De militairen die momenteel nog werkzaam zijn bij het WHI vallen niet onder het taalkader van het WHI. De 6 burgers die door Defensie naar het WHI gedetacheerd zijn, vallen onder het taalkader van Defensie. Voor de militairen werkzaam in de sites gelegen in het Brussels Hoofdstedelijk Gewest, zal bij vervanging door burgerpersoneel, erover gewaakt worden dat het taalkundig evenwicht vooropgesteld in het taalkader nagestreefd wordt.

2) Van de 118 personeelsleden die niet tot het taalkader behoren, zijn er 35 Nederlandstaligen en 83 Franstaligen. Dit betekent 29,5 % Nederlandstaligen en 70,5% Franstaligen. Een groot deel daarvan (51 personen) zijn Franstalige militairen die werkzaam zijn in Bastogne Barracks.

3) Het taalkader is klaar, maar werd nog niet getekend door de Koning, wegens een regering in lopende zaken.
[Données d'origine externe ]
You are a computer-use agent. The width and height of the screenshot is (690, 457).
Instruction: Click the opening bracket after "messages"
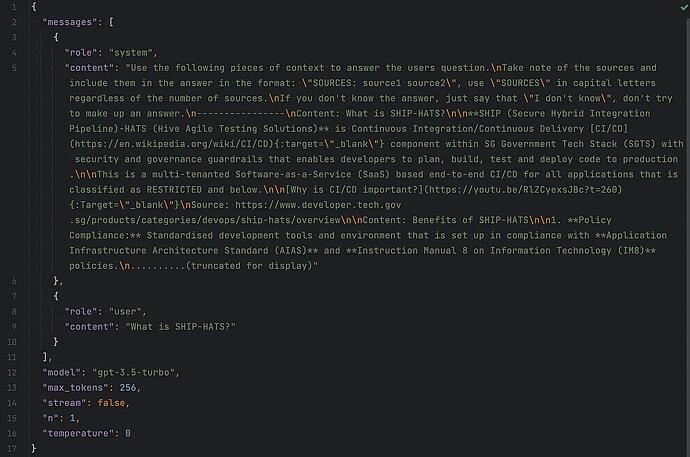pyautogui.click(x=111, y=22)
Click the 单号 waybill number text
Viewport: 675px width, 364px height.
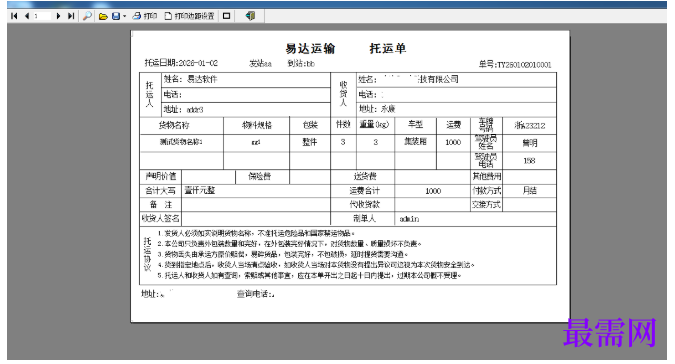point(515,65)
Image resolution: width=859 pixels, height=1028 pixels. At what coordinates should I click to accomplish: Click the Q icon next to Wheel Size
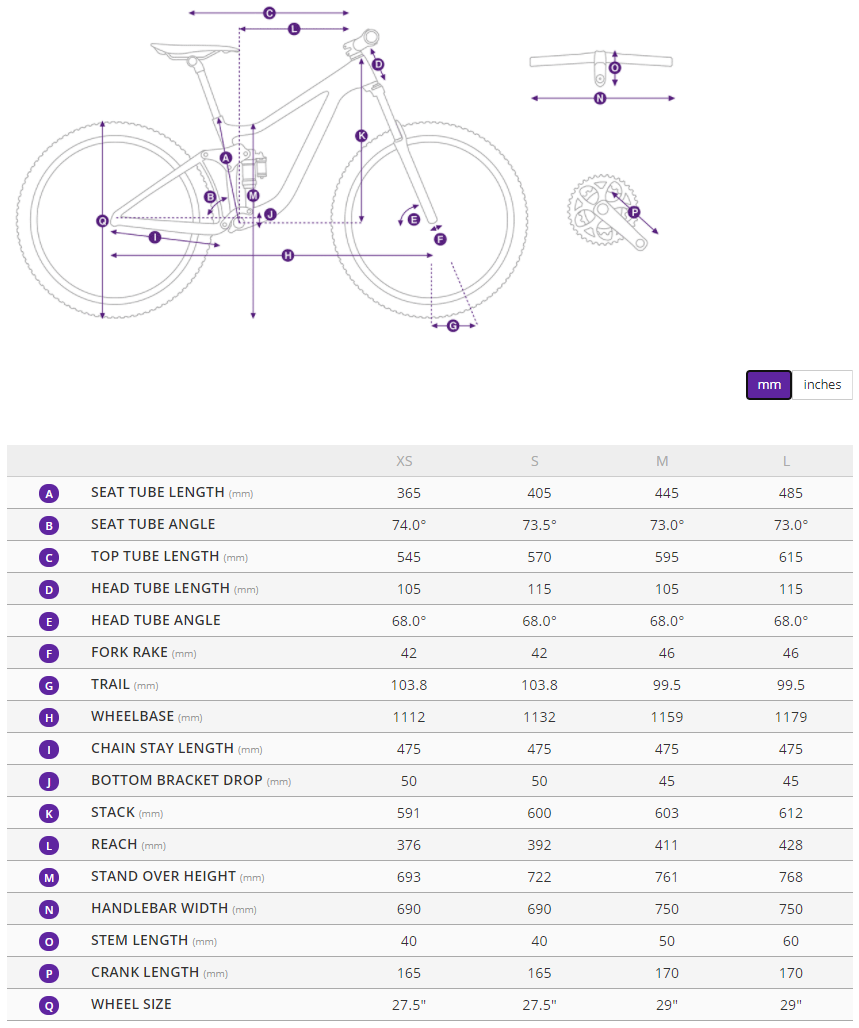pos(49,1005)
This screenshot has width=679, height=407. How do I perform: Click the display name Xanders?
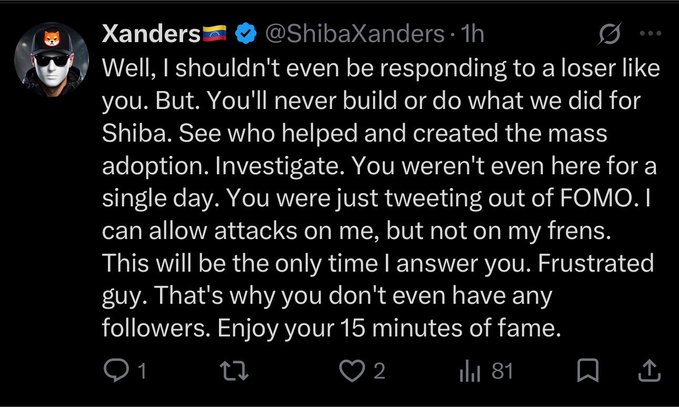point(151,33)
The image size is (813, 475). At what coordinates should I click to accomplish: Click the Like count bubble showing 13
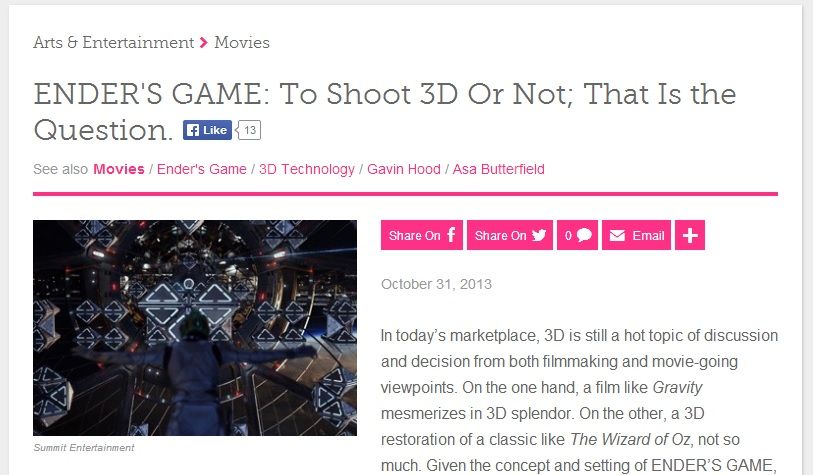coord(249,130)
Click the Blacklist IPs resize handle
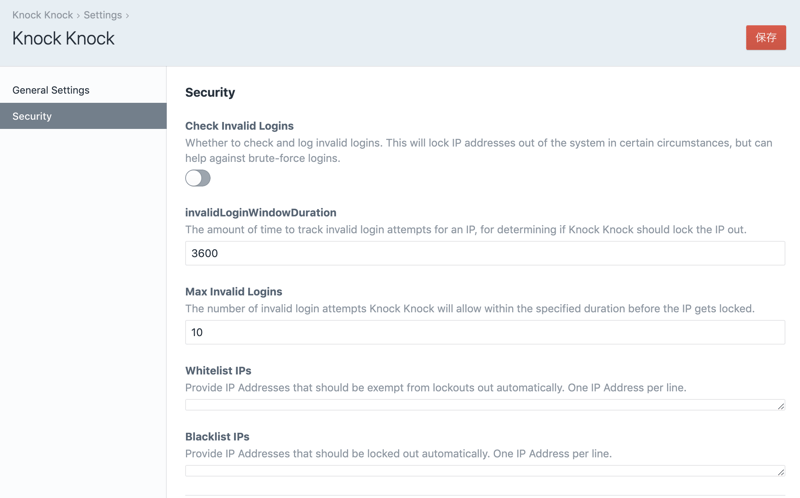 point(780,472)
a) Taaltrap 1: Deze taaltrap moet in evenwicht zijn, dit betekent concreet dat de directeur-generaal en de adjunct-directeur-generaal een verschillende taalrol moeten hebben.

b) Taaltrap 2: Ook deze taaltrap (A3, A4, SW3 en SW4) moet in evenwicht zijn. Momenteel bestaat deze echter enkel uit Franstaligen; via aanwervingen wordt de komende jaren gepoogd een taalkundig evenwicht te bekomen.

c) Taaltrap 3 tot en met 5: het gemiddelde aantal medewerkers aanwezig in de overige taaltrappen (niveau D tot en met A2, SW1 en SW2) ligt momenteel op 60% FR en 40% NL. Het taalkader heeft uitgewezen dat voor een goed beheer van het takenpakket van het WHI, het personeel werkzaam in deze taaltrappen voor 49,9% uit Franstaligen en voor 50,1% uit Nederlandstaligen moet bestaan. Ook hier wordt op termijn naar een taalkundig evenwicht toegewerkt.

4) Van de 97 personeelsleden die tot het taalkader behoren, zijn er 41 Nederlandstaligen en 56 Franstaligen. Dit betekent 42 % Nederlandstaligen en 58 % Franstaligen.

5) a) en b) Voor het antwoord op deze vraag verwijs ik U naar mijn antwoord in antwoord 1.